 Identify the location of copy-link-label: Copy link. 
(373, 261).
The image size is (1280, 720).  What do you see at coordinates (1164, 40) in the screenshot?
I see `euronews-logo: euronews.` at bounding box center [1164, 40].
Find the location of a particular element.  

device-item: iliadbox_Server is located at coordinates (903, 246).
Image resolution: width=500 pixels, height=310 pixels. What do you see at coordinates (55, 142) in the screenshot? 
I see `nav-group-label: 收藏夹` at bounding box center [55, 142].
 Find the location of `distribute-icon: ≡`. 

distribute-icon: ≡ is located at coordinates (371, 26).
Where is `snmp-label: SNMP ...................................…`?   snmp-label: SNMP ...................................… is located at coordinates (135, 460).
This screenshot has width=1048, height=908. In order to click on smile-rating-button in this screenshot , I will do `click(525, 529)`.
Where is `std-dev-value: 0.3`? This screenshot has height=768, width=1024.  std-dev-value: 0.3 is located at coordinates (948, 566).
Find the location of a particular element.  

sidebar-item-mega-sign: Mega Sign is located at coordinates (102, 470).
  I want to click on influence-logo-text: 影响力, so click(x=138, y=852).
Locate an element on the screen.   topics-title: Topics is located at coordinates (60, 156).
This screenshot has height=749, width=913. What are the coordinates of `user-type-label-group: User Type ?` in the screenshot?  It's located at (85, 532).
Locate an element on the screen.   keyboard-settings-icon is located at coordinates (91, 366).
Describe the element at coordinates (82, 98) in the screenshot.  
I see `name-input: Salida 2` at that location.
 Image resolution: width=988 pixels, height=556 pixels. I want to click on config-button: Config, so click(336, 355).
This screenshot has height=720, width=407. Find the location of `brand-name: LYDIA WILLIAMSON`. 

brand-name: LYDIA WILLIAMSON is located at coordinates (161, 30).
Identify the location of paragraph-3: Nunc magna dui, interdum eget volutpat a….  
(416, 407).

### [Problem to solve]
Revise the records above, replacing each occurrence of "Find the location of" with "Determine the location of" and leaving everything else unchanged.

### [Response to the exercise]
 Identify the location of copy-link-label: Copy link. 
(373, 261).
The image size is (1280, 720).  What do you see at coordinates (1164, 40) in the screenshot?
I see `euronews-logo: euronews.` at bounding box center [1164, 40].
Determine the location of a particular element.  

device-item: iliadbox_Server is located at coordinates (903, 246).
Image resolution: width=500 pixels, height=310 pixels. What do you see at coordinates (55, 142) in the screenshot? 
I see `nav-group-label: 收藏夹` at bounding box center [55, 142].
 Determine the location of `distribute-icon: ≡`. 

distribute-icon: ≡ is located at coordinates (371, 26).
Where is `snmp-label: SNMP ...................................…`?   snmp-label: SNMP ...................................… is located at coordinates (135, 460).
This screenshot has width=1048, height=908. In order to click on smile-rating-button in this screenshot , I will do `click(525, 529)`.
Where is `std-dev-value: 0.3`? This screenshot has height=768, width=1024.  std-dev-value: 0.3 is located at coordinates (948, 566).
Determine the location of a particular element.  

sidebar-item-mega-sign: Mega Sign is located at coordinates (102, 470).
  I want to click on influence-logo-text: 影响力, so click(x=138, y=852).
Locate an element on the screen.   topics-title: Topics is located at coordinates (60, 156).
This screenshot has height=749, width=913. What are the coordinates of `user-type-label-group: User Type ?` in the screenshot?  It's located at (85, 532).
Locate an element on the screen.   keyboard-settings-icon is located at coordinates (91, 366).
Describe the element at coordinates (82, 98) in the screenshot.  
I see `name-input: Salida 2` at that location.
 Image resolution: width=988 pixels, height=556 pixels. I want to click on config-button: Config, so click(336, 355).
This screenshot has height=720, width=407. Determine the location of `brand-name: LYDIA WILLIAMSON`. 

brand-name: LYDIA WILLIAMSON is located at coordinates (161, 30).
Identify the location of paragraph-3: Nunc magna dui, interdum eget volutpat a….  
(416, 407).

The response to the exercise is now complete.